I only recently, a few years ago, began using learning centers in my classroom. I had always wanted to do some type of center work but I was not sure how to manage the students during center time.
I observed different classroom settings and talked with teachers that use learning centers successfully. I gave them a try. Now learning centers are used in my room on a weekly, almost daily, basis.
A learning center is an activity or group of activities that demonstrates, reinforces, or practices a specific skill. During learning centers, the students are basically responsible for their learning. During center time, teachers monitor and facilitate.
For learning centers, students are divided into small groups. Each group is given a different task to complete. The tasks are then rotated among the groups throughout the week.
At center time, students may work at their own pace, independently, or within a group.
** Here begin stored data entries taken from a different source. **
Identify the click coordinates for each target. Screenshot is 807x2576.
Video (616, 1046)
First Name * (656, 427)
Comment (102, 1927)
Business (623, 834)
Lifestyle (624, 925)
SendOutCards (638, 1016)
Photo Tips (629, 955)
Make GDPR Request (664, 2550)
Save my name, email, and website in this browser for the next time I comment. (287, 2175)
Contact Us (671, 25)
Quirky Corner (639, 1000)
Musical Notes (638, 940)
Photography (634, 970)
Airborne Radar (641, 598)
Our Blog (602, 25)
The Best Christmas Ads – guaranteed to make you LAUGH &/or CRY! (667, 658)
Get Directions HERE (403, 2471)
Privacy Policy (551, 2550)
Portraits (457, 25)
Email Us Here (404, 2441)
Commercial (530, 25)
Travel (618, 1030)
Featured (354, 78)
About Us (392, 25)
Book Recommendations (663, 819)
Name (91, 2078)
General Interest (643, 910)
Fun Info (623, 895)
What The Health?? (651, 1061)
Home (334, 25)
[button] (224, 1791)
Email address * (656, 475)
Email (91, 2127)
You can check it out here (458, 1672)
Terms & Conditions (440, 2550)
The students are not required to finish their work at the same time. Nor are they asked to be on the same step of the activity at the same time. Students may refer to others in their group if they need help. However in most cases, they are not required to work as a team.
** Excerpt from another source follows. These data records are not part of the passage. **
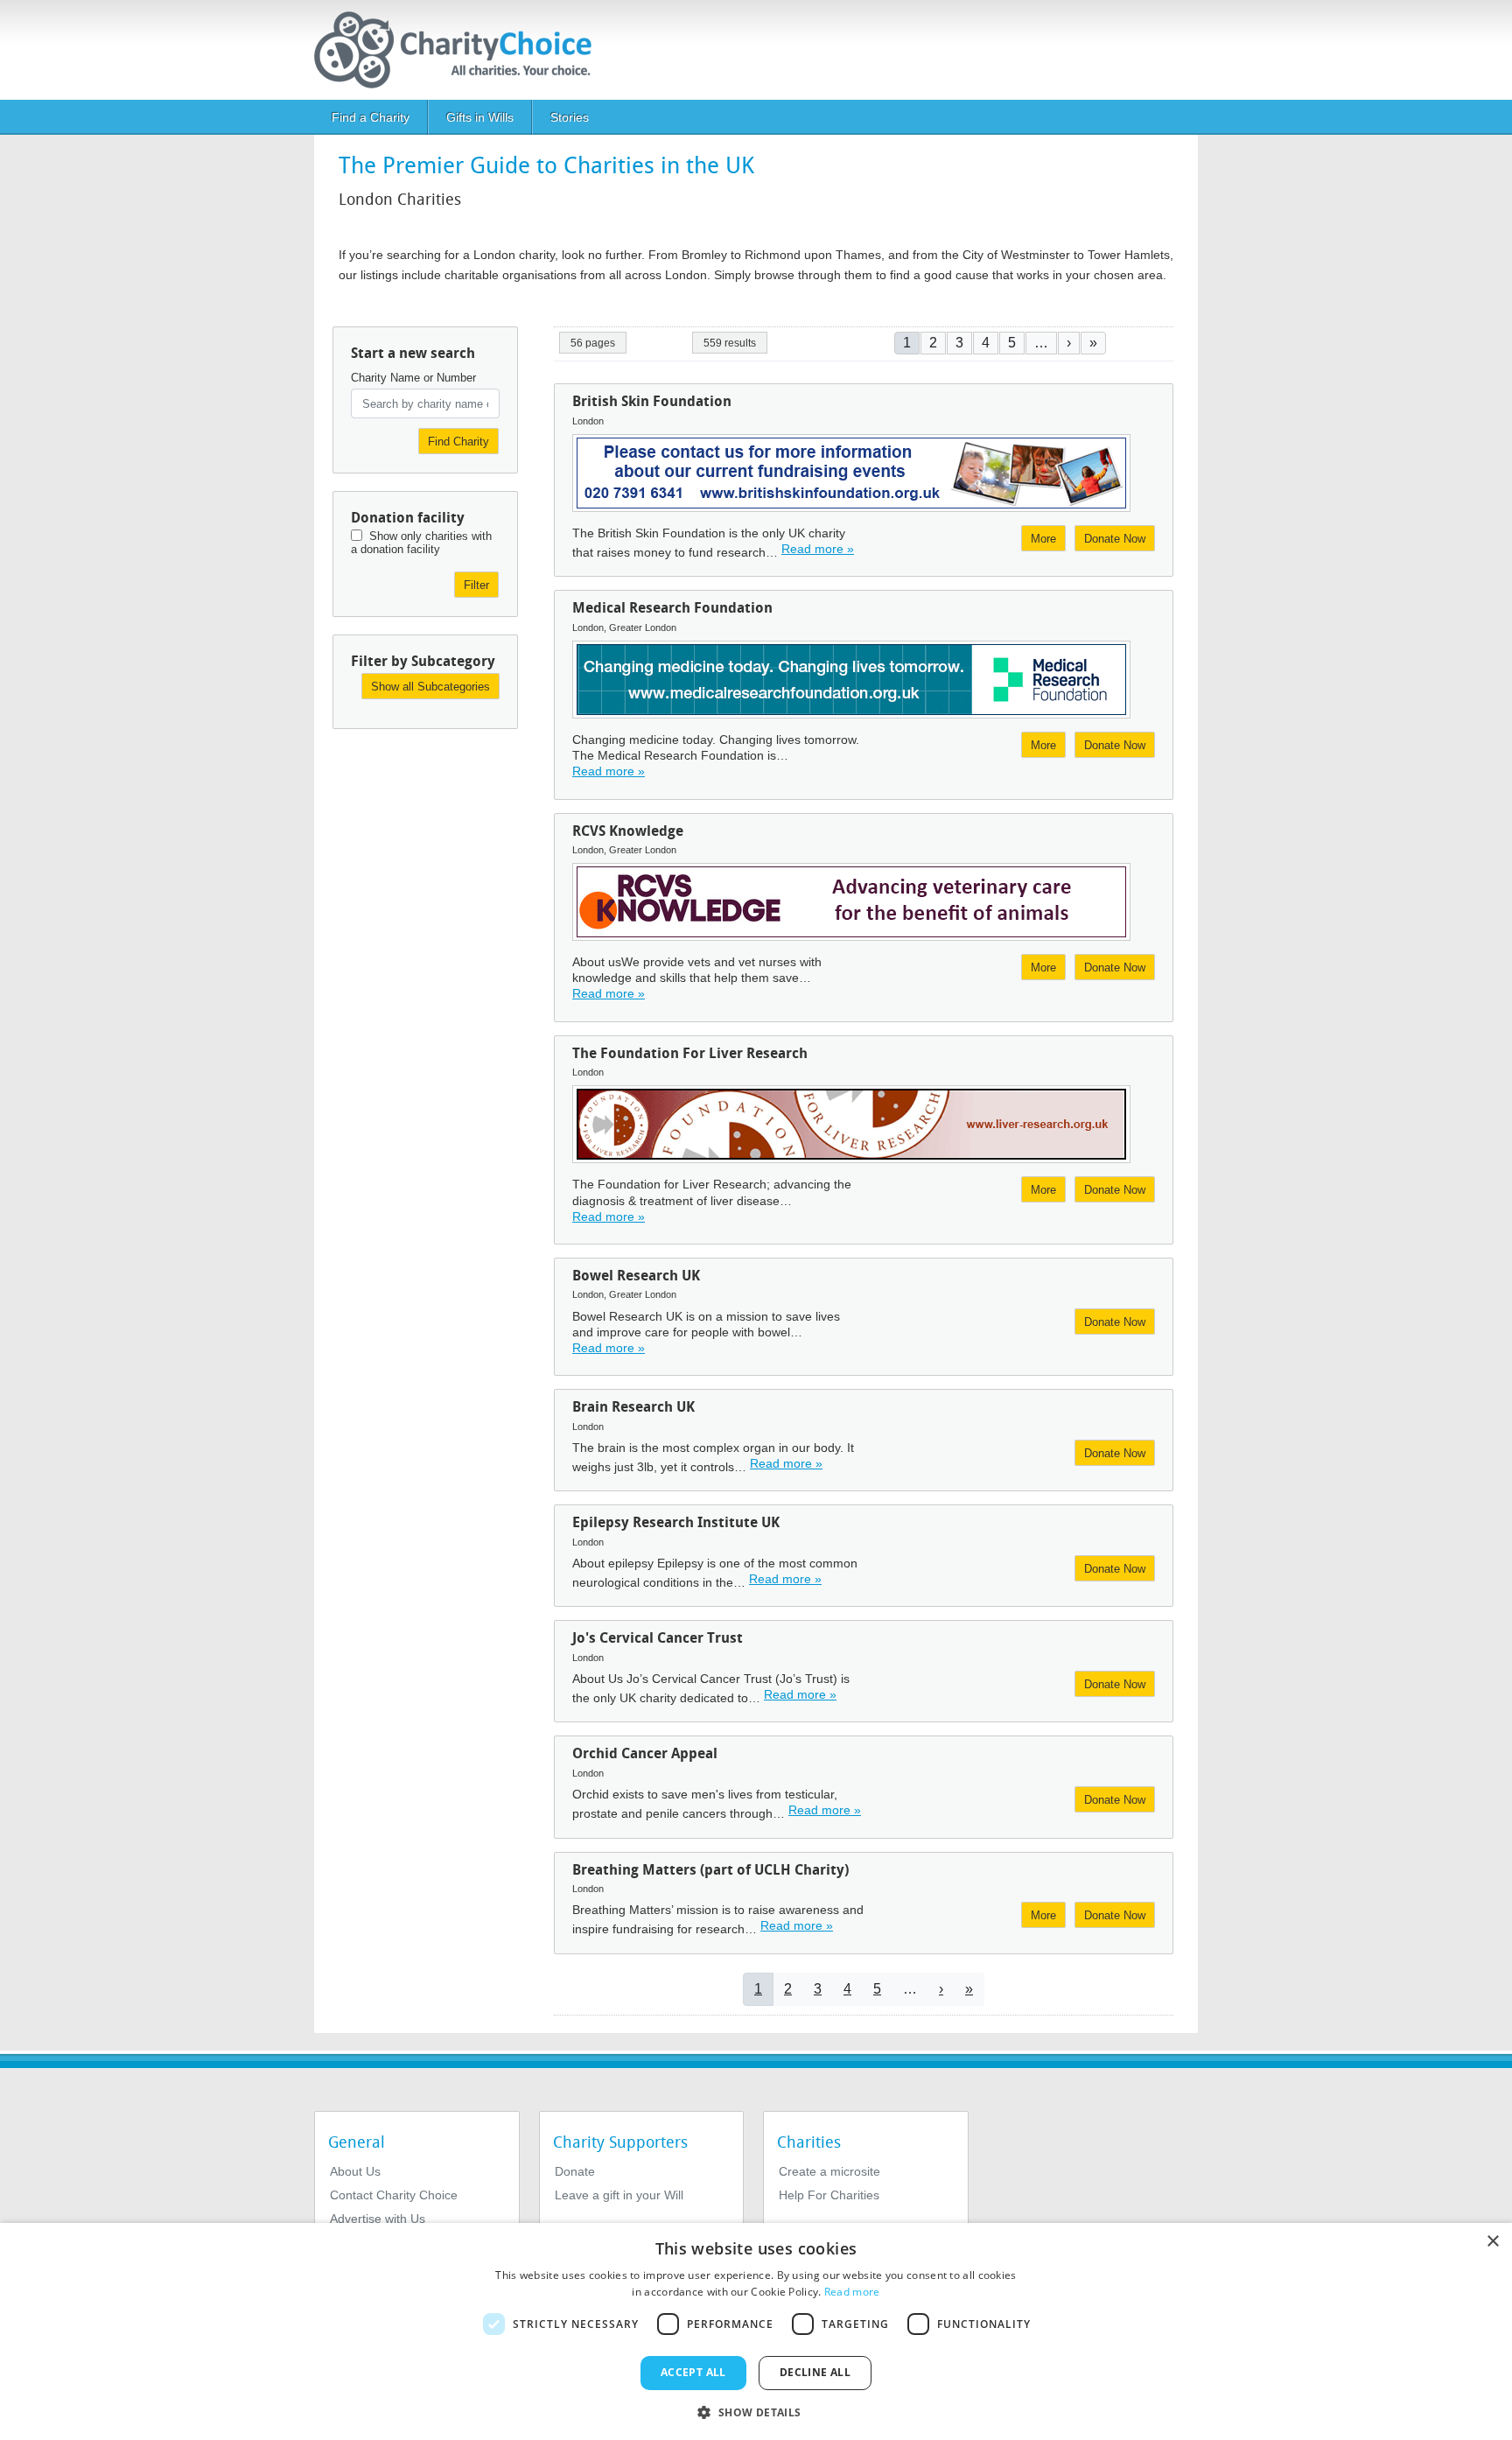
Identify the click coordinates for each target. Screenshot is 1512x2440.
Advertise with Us (377, 2219)
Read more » (817, 549)
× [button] (1492, 2241)
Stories (569, 117)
Centers can be created around certain skills, subjects, or themes. Some teachers prefer to have a center for math, writing, art, and reading. The centers can be as complicated or as easy as needed.
There are no age or grade level limits to creating centers. I can see how learning centers could be successful in grade kindergarten through eighth. I feel that students at any level enjoy the independence and cooperative work that centers provide. Learning centers give the students a feeling of control over their learning.
Learning centers can be a great experience for both the learner and the educator.